09-17-2015, 11:40 PM
(09-17-2015, 10:22 PM)The ferret_imp Wrote:(09-17-2015, 01:24 PM)JustPassinThru_imp Wrote: Now, having hit 10k miles on the CB...I can comment on chain maintenance. As simple as a spray can of lube. Takes five minutes; the small can fits in a pouch on the outside of my travel grip.
I figure on replacing the chain every season or 10,000 miles. Cost, I'm told, will be about $100. Maybe twice that.
Compare that to the nightmare of having a final-drive failure on the road, and then weighing an expensive rebuild and repair versus the value of the machine.

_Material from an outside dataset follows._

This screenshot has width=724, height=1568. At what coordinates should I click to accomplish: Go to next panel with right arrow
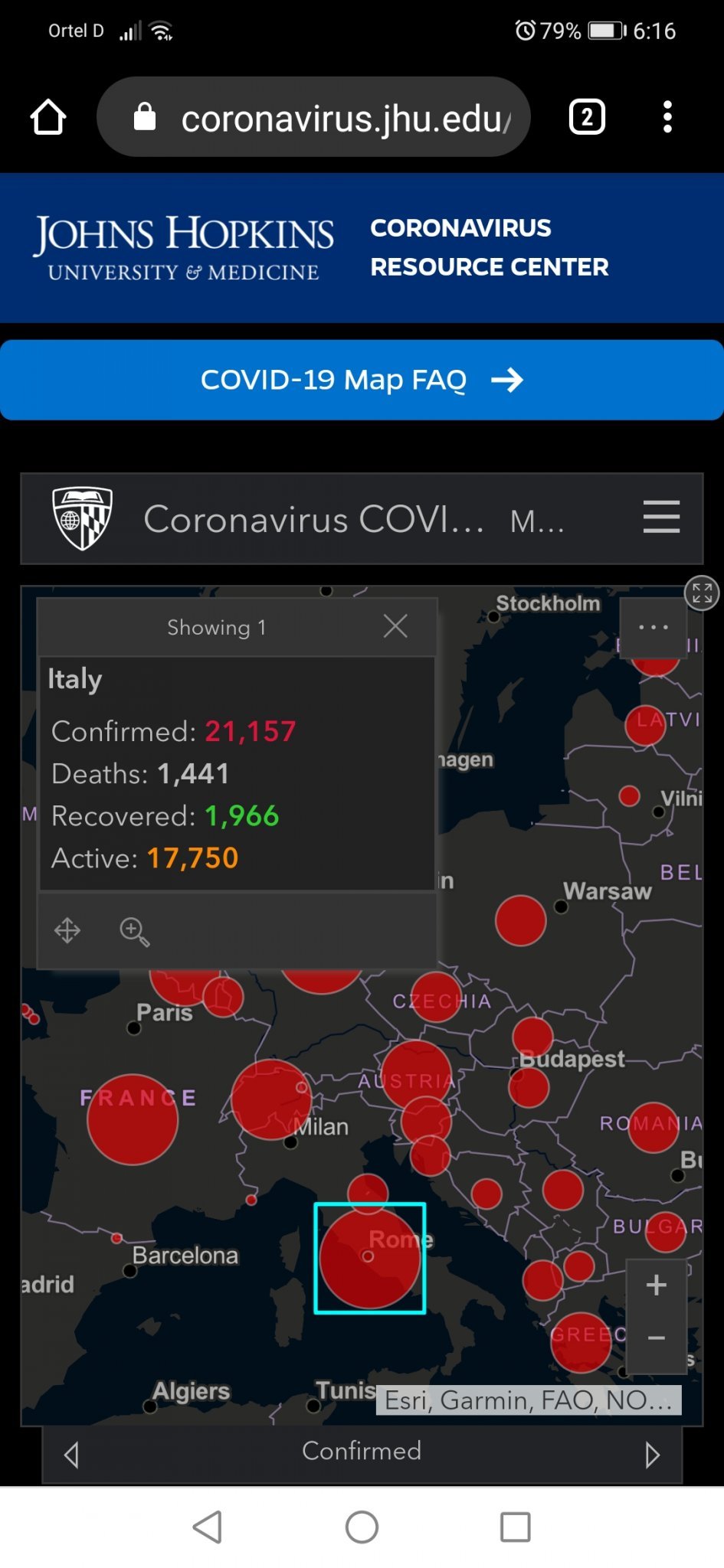652,1454
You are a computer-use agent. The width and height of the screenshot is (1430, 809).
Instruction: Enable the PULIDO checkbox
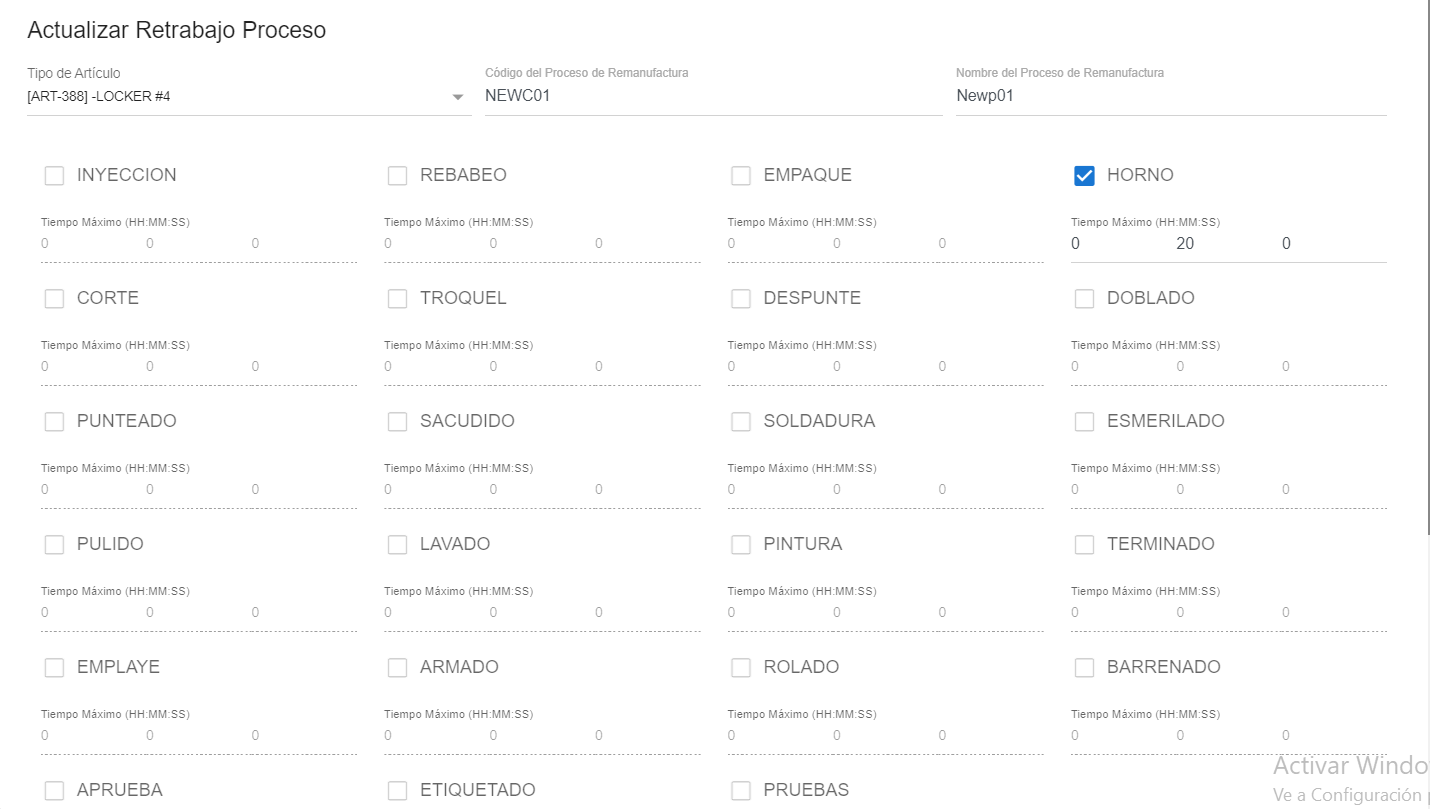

No thanks...given the problems related to marginal engineering on BMW systems...I'll stick to the high-quality chain drive of this CB.
JPT.. Your chain should go 25,000 to 30,000 miles. Replacing one every 10k is a waste of money.
As far as final drives go.. If they are done right, they are gold.. Zero maintenance other than a few ounces of oil, clean, same efficiency 100% of the time. My shaft system on my ST has 62,000 trouble free miles on it. On a modern chain drive bike I would be on my third set of chain and sprockets. Close to $1000 worth of repairs if I did the labor myself, which is no fun.
Many on the ST board see 200-300 thousand miles on their final drives without repair, and who knows how many miles have been put on Goldwings without final drive failures. The problem isn't final drives, it's BMW's final drives.
I would have died and gone to heaven if the CB had had hydraulic valves ( like the Nighthawk) and shaft drive like the ST while retaining the CB's stunning looks.
Agreed on that. One thing that led me to BMWs years ago was the shaft-drive. Looks so sturdy, compared to the naked chain.
And it could be. And WAS, years ago, even on BMWs. Used to be, they were paragons of reliability and value.
Times change, sadly.
I ALSO once had a high-mileage Honda GL500...with the CX500 engine and driveline in it. That low-volume, short-lived machine had no support from Honda (I needed brake parts that were NOT to be found) but the engineering was above reproach. The theme was the same on that machine: Conservatively-engineered; understressed; bulletproof. Never TOUCHED the final drive housing.
But, given today's technologies, chain-drive is no longer something to aggressively avoid.